The hair, makeup and the dresses all looked stunning, I bought one that I wore last night and brought that home with me, a stunning sequined dress.
Was certainly nervous when it was time for the first round of strutting my stuff, but the music was good and I was on the floor with a friend who is the life of the party and she had me dancing around in no time. Just waiting for photos to be emailed to me.
All the ladies were cheering and clapping so it made it so easy to be going out around the tables.
It was so much fun, I would do it again in a heartbeat. I came home with the biggest smile on my face and I had one of my own evening dresses on, one I hadn't been able to fit into for a long time.
When I arrived home, I found that H was still there, he hadn't packed up and moved out as he said he was, H came out to the car and carried my bag of shoes and new dress in, asked me if I bought something.
He went to bed as soon as we were inside, I strutted around for a bit before I got changed making sure he saw everything still with a very contented smile on my face.
Once in bed, he suddenly puts his arm around me - "what the" told me I looked beautiful tonight for which I thanked him. He started to ask questions about the night, did I have any photos, who did I get the flowers from, what did I have to do, endless questions.
He announced that he wants to work on "US". I just listened to him talk, I didn't say much as he has thrown me another curve ball and I wasn't ready for it. He told me he was going away on the weekend, I very light heartedly said that the weather was going to be good, so they should have fun on the water, he siged and said that now he didn't want to go, wanted to stay home and start to work on our R.
I went to sleep with his arms around me, snuggled up close, weird feeling as he has not done that in like 4-5 months.
Here is my problem now.
I expect that possibly today, the frighted deer will pull back a bit, I am ready for that and so I did not make any fuss or do any kind of pursuing or R talk this morning as I don't want to contribute to any pull back. He did give me a lingering kiss before he left.
The other thing is am I right in not bringing up any R talk and leaving it totally to him to now initiate any further talks. As I said I wasn't expecting this and am so not prepared, haven't had a chance to finish the DR book yet.
Also I found and I don't know if anyone else has found this but when he kissed me, I have always got that rush of excitement through my body, but this time nothing.
I do still love him dearly and with every bone in my body but I am wondering if detaching etc has something to do with this feeling I am hoping it does or is just that I have taken so much rejection from him, that the mind switches off to kind of protection mode so you don't get hurt again. This has really confused me.
All in all a very interesting night and I imagine some interesting days ahead.
But I tell you last night was the best GAL activity I have done so far.
Hi, Oz - wow, the cuddles are certainly going around, aren't they? Must be something in the water.
Yes - No R talks. Be vague, be busy, be GALing, be 'taking some time to think'. Let him pursue, and play hard to get.
Re: the kiss - perfectly normal, and yes, if we've been hurt for a long time or feel uncertain or unsafe, the body quashes those feelings and responses.

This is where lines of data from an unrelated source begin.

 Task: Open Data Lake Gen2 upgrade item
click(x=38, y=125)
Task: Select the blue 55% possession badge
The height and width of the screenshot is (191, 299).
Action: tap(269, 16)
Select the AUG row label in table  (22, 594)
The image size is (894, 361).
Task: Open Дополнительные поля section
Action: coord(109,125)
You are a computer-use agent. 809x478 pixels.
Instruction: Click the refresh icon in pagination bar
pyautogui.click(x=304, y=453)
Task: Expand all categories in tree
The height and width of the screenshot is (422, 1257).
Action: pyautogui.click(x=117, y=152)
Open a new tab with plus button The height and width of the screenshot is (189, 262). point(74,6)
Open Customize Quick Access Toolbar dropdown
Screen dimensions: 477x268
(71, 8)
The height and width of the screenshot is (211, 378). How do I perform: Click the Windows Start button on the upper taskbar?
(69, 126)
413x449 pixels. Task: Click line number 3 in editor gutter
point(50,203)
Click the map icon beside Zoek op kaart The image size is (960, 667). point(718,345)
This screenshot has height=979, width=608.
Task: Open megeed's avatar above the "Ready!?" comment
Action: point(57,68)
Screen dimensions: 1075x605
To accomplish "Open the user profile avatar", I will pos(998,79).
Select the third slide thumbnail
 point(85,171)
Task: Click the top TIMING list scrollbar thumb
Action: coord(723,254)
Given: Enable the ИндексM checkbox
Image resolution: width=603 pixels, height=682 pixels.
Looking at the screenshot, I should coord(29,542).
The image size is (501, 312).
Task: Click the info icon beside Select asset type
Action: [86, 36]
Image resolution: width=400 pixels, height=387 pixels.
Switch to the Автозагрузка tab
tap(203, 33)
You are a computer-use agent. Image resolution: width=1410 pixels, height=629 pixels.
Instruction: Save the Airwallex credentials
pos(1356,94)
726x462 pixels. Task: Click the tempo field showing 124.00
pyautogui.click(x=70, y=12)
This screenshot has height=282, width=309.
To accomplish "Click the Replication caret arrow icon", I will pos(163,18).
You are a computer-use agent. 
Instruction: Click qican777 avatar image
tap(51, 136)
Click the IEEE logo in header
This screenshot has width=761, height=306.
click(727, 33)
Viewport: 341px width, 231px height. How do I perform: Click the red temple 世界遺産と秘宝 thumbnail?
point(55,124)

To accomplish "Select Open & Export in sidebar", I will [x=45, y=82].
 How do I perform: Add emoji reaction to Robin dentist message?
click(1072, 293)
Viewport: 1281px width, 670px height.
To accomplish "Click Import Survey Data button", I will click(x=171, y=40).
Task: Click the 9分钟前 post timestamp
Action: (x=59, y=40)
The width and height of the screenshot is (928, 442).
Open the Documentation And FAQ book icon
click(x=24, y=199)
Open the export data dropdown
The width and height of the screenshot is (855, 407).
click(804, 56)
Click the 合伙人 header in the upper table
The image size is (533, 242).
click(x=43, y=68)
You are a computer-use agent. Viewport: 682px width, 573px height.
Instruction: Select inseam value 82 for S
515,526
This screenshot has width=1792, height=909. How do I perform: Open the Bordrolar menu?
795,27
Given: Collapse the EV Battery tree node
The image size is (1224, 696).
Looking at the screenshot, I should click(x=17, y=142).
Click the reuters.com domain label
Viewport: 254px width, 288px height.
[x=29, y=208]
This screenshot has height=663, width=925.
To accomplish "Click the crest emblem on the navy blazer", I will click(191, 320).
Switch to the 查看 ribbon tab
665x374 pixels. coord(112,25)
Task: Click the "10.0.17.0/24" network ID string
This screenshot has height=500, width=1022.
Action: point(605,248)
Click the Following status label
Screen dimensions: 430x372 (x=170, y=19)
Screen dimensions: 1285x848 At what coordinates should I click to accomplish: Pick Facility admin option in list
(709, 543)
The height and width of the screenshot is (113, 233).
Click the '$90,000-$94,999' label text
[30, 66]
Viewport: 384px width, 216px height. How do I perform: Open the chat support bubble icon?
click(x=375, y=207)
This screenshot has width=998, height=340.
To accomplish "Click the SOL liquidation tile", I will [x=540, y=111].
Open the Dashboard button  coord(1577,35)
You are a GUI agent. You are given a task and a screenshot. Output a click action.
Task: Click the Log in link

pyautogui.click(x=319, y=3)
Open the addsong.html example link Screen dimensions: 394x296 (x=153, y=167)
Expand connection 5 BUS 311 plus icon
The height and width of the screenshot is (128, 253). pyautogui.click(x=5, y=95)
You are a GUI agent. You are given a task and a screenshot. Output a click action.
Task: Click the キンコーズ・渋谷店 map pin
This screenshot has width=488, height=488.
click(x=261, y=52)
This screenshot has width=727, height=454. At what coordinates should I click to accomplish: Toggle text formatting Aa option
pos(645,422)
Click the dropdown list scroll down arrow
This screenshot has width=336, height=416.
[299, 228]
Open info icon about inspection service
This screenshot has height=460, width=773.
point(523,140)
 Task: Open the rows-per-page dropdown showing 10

IMHO - use his away time to read up on Love Languages if you haven't already. Eventually, he could read the same. One of the possible reasons for no reaction to the kiss is an empty love tank.
The trouble with having an open mind is that people put things in it.
My sitch - Divorce Busted! http://www.divorcebusting.com/forums/ubbthreads.php?ubb=showflat&Number=1804137#Post1804137
I will try to find that book today is that it's full title?
Yes, I thought he should now be the one to pursue that is why I really made sure I didn't do any of that this morning.
I think you are right about the kiss and the feeling, hope the feelings I used to get return, maybe once I am sure I can let my guard down it will at the moment still trying to protect myself from more hurt and disappointment.
Also, when he said he now didn't want to go away on the weekend, I didn't go all gooey and say don't go, stay home with me, whereas the old Oz would have said that.
Sounds a fantastic evening with a great ending.. I think we all think that when they finally get around to kissing us again it should be fireworks, but we probably have held on so long waiting for it, that it feels weird and unnatural.. Fingers crossed he doesnt go too scared deer on you! But remember keep calm!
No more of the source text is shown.